In this Zoom tasting, I joined Florian Migeon from Maison Louis Latour in a session titled ‘Pinot Noir beyond Burgundy’. Though still firmly focused on their Burgundy homeland as they have been for 220 years, Louis Latour has been growing and bottling Pinot Noir outside the Côte-d’Or since the 1980s. I visited their Beaujolais and Auxois sites in an extensive report published in 2015.
This tasting would focus on Latour’s two newest Pinots: Bellevue Pinot Noir from Domaine de Valmoissine in Provence, half an hour north of Aix, and Les Pierres Dorées Pinot Noir from Beaujolais.
Florian explains that the move into these areas was partly driven by the ever-rising price of Burgundy. Their first move to the Ardeche in the early 1980s was specifically to produce quality Chardonnay that would be affordable, with prices more stable than Burgundy.
In Beaujolais, most soils producing Gamay are planted on granite soils, so finding an area of clay and limestone was perfect for Pinot Noir. At the time, Pinot Noir was not a permitted grape in the region, but the law changed in 2011 and so vineyards were planted (though in fact, some 50-year-old Pinot was discovered that had been misidentified as Gamay). Today Latour owns around 20 hectares in Beaujolais, plus it buys some fruit from contract growers.
There is talk at the moment of Beaujolais, which has contiguous vineyards that adjoin the Mâconnaise, being officially classified as Burgundy under a catch-all heading of ‘Grand Burgundy’. Florian says they have their systems in place to cope with that if it happens, but it won’t change the wine, style or price.

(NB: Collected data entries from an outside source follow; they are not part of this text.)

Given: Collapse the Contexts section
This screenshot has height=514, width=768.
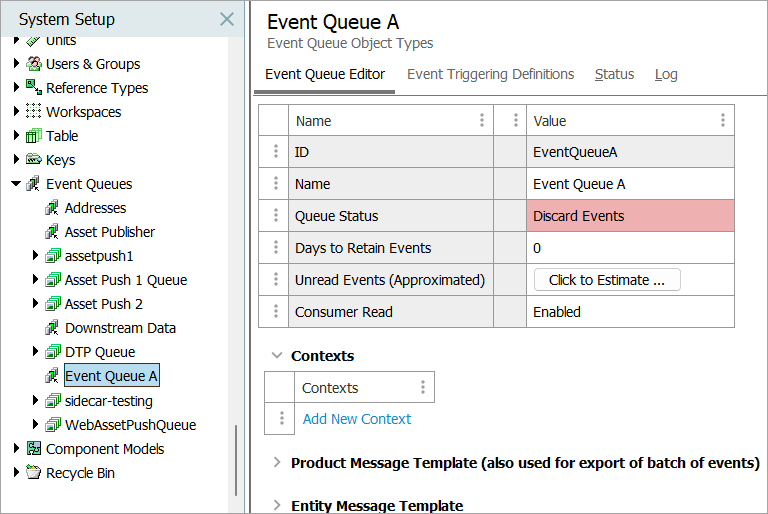Looking at the screenshot, I should point(277,356).
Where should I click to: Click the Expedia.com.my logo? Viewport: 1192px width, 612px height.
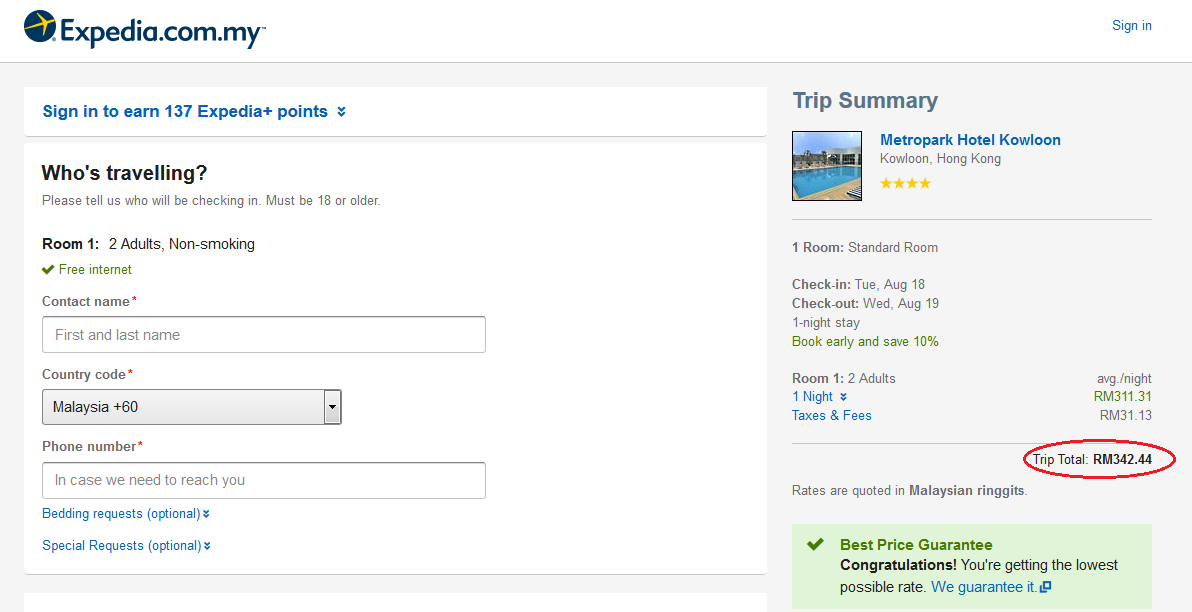coord(145,30)
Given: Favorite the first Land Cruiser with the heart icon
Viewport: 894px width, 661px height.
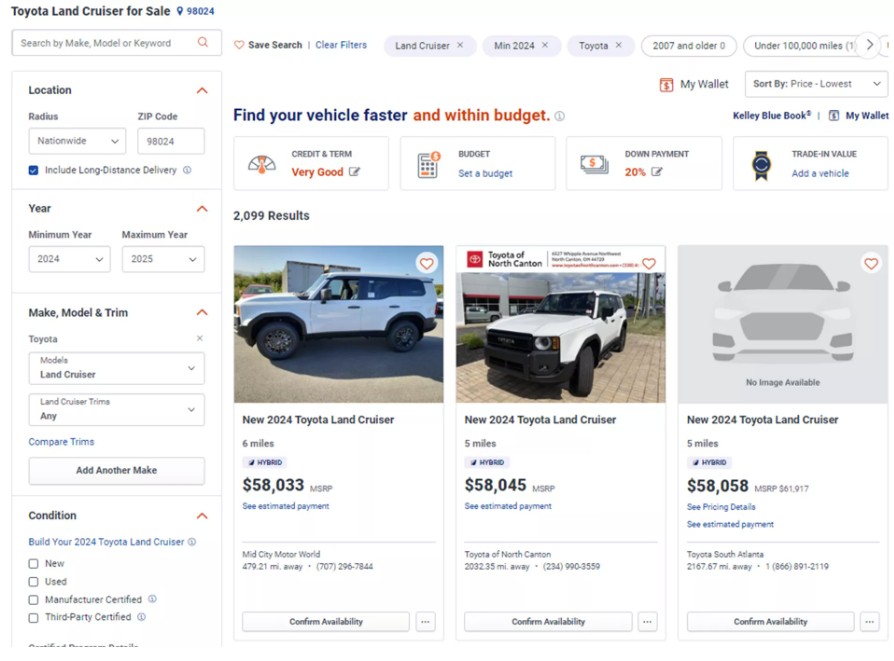Looking at the screenshot, I should 427,263.
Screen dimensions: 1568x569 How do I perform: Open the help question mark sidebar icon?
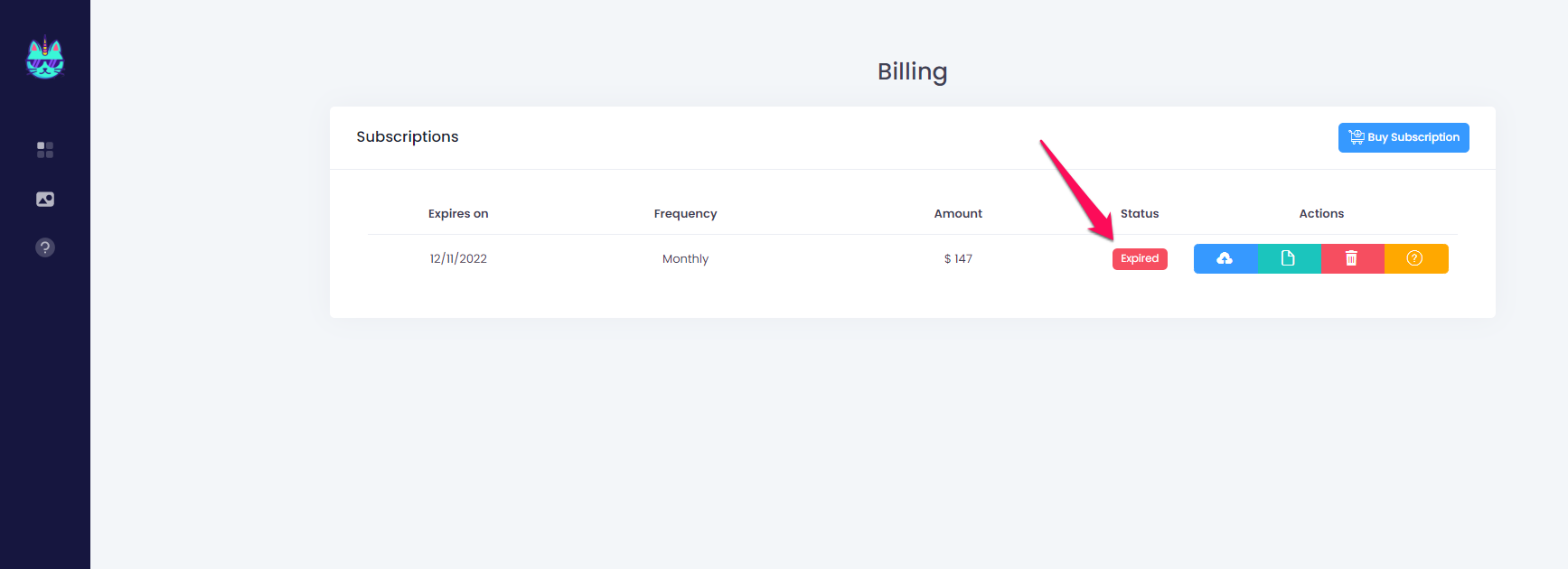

2017 is the first release of the Bellevue cuvée from the Var in the north of Provence. Again, this is a very specific spot, 500 metres in altitude to maintain cooler conditions. Florian says that in many ways this is the ‘Grand Vin’ to the Pinots already produced under the Domaine de Valmoissine label, also from Provence. Here all work is by hand, the fruit sorted and destemmed, with a longer fermentation to give a little more extraction – the yield here being even lower than in Burgundy.